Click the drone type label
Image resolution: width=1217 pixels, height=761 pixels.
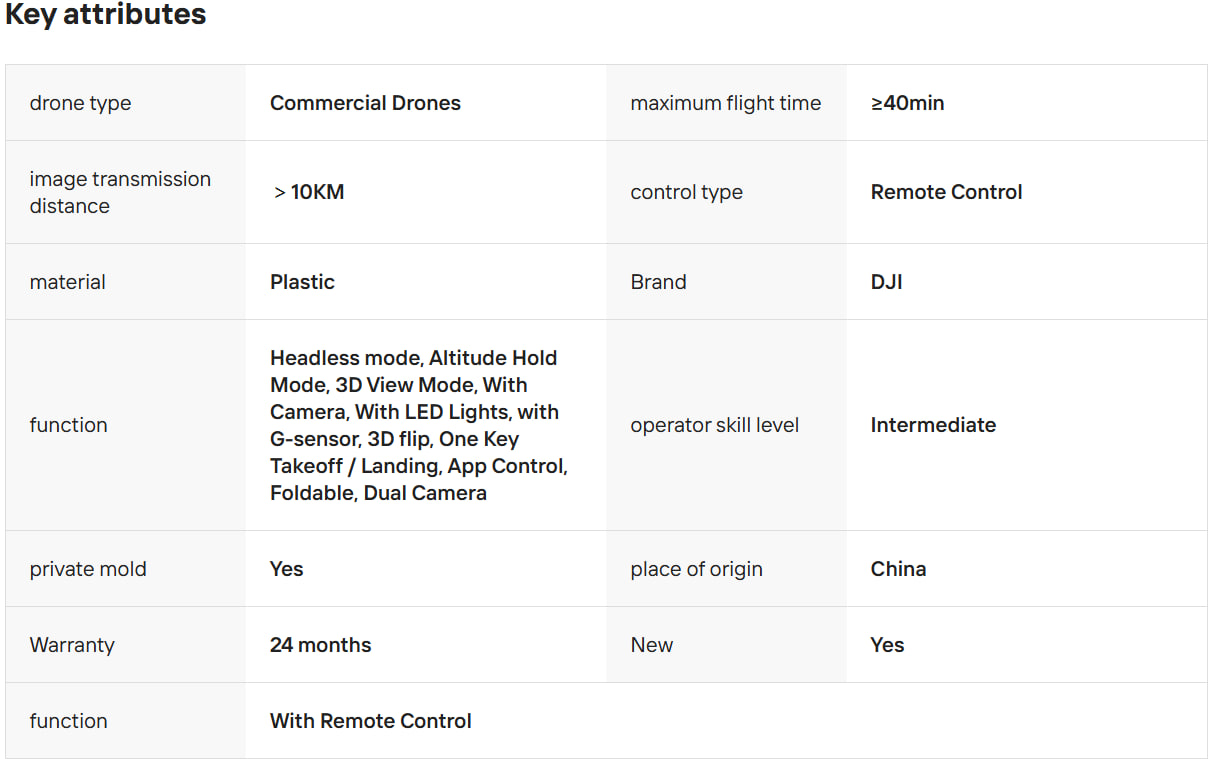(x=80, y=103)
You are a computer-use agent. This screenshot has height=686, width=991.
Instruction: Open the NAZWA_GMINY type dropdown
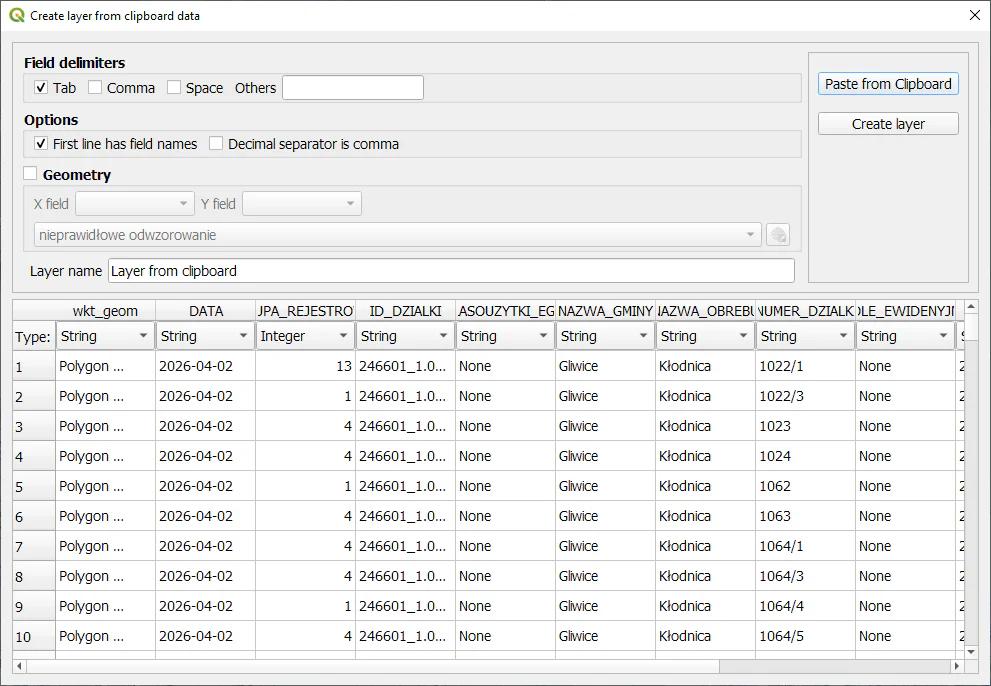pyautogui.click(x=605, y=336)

----

**WHAT THE TASK REQUIRES:** Return only the lines from the line containing "You are a computer-use" through the last line of the records above, both ends included, exactly as written, leaving pictures out.

**SOLUTION TO THE EXERCISE:**
You are a computer-use agent. This screenshot has height=686, width=991.
Instruction: Open the NAZWA_GMINY type dropdown
pyautogui.click(x=605, y=336)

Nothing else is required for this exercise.